Idiopathic Hypersomnia Symptoms
Patients suffering from hypersomnia often lose the ability to function in family, social and occupational
settings. The condition most commonly impacts teenagers, young adults and people who are overweight. This can
exacerbate their weight problems, as their excessive sleep patterns means that they will use less energy.
In addition to excessive sleepiness and long nighttime sleeping, symptoms include irritability, mild depression
and difficulty concentrating. For this reason, people with hypersomnia should be cautious when driving or operating
Kleine-Levin syndrome is a form of hypersomnia that features slightly different symptoms. Sufferers may sleep
for eighteen or more hours a day and are irritable, uninhibited, and make indiscriminate sexual advances.

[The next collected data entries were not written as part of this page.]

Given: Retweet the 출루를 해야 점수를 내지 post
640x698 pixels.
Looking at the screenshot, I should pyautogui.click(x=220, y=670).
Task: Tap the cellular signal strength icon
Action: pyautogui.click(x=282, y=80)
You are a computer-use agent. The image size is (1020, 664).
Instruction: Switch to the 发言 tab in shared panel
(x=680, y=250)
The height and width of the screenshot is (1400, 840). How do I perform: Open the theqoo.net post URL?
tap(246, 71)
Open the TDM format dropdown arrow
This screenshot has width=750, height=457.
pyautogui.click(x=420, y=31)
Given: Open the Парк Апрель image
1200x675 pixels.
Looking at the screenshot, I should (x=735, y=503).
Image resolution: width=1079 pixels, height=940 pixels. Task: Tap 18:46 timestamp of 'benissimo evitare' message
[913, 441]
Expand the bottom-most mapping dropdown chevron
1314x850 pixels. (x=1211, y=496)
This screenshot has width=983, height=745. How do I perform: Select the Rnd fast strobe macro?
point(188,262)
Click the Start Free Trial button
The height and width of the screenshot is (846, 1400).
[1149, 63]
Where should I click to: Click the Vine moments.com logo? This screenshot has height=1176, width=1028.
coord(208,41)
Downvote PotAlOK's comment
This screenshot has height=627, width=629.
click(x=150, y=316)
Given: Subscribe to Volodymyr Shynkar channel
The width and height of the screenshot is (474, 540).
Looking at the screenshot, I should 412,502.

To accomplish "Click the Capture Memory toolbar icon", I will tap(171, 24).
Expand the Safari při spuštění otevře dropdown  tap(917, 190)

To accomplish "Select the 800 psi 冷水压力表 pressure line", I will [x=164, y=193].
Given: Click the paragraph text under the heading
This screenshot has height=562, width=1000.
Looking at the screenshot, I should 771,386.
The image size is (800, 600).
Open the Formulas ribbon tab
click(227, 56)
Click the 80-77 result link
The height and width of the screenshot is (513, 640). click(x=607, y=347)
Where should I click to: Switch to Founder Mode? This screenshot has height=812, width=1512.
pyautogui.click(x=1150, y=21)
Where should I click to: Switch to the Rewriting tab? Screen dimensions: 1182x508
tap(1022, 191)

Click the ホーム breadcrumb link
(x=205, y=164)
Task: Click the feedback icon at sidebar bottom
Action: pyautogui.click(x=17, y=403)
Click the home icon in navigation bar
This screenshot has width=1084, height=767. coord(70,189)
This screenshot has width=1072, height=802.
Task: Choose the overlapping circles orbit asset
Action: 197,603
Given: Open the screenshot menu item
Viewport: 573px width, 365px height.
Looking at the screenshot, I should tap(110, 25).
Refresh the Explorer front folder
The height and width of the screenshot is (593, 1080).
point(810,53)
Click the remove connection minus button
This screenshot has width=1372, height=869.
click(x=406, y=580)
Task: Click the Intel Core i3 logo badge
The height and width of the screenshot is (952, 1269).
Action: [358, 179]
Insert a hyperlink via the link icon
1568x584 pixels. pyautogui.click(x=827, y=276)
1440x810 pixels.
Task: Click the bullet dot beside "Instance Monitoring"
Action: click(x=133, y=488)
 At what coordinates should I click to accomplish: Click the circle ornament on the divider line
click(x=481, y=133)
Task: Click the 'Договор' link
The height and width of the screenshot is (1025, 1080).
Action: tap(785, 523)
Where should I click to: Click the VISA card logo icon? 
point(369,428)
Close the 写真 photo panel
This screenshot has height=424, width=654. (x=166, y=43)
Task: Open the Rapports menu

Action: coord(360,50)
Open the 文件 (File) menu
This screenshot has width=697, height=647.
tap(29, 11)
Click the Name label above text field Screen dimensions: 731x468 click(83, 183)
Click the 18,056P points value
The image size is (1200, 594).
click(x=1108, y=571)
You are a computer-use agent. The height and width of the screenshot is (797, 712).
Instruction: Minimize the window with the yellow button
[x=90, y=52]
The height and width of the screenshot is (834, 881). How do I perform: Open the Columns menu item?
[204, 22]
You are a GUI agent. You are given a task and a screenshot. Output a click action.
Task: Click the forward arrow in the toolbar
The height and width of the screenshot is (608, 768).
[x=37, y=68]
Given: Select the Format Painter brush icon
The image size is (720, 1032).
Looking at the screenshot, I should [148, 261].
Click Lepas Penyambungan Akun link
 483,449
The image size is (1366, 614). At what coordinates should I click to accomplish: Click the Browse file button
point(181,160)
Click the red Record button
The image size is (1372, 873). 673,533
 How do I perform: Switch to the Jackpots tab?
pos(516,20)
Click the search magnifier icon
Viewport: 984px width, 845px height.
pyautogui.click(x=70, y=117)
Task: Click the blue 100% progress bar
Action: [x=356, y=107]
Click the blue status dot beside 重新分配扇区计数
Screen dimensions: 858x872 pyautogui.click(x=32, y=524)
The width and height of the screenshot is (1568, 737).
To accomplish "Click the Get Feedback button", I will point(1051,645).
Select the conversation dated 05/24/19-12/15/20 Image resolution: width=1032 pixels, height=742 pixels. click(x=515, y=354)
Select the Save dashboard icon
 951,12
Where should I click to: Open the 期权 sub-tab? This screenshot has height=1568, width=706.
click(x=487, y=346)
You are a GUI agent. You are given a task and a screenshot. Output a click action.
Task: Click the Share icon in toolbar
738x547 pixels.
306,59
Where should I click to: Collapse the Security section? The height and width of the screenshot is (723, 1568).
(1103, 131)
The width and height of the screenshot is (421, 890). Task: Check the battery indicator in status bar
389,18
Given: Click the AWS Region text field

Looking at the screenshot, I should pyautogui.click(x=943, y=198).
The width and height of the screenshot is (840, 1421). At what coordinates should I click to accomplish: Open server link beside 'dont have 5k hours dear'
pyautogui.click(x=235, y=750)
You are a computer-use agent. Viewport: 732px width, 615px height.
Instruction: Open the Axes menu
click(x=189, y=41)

People
with Kleine-Levin syndrome often eat uncontrollably and rapidly gain weight. However, this form of recurrent
hypersomnia is very rare.
Recurring hypersomnia involves periods of excessive daytime sleepiness that can last from one to many days, and
recur over the course of a year or more. With recurring hypersomnia, a person will have prolonged periods where
they do not exhibit any signs of the malady. However, persons experiencing idiopathic hypersomnia are affected by
it nearly all the time.
Idiopathic Hypersomnia Treatments
If you have idiopathic hypersomnia, then modifying your lifestyle can greatly improve your sleep habits.
Reducing your intake of caffeine and alcohol, and adhering to a regular sleep schedule will help reduce somnolence.
In addition to behavioral changes, your doctor may prescribe drugs such as Provigi, Ritalin and various
amphetamines to combat daytime sleepiness. However, it's important to closely monitor your reaction to these
medications. Nervousness, heart palpitations and addiction are common side effects.
Idiopathic hypersomnia can lead to other medical disorders, so getting immediate treatment is essential. A sleep
problem will have a ripple effect through the rest of your life, so addressing the disorder will help you perform
better at work and improve your overall quality of life. There's no need to struggle with those feelings of
drowsiness. A simple visit to the doctor can put you on the road to a better night of sleep.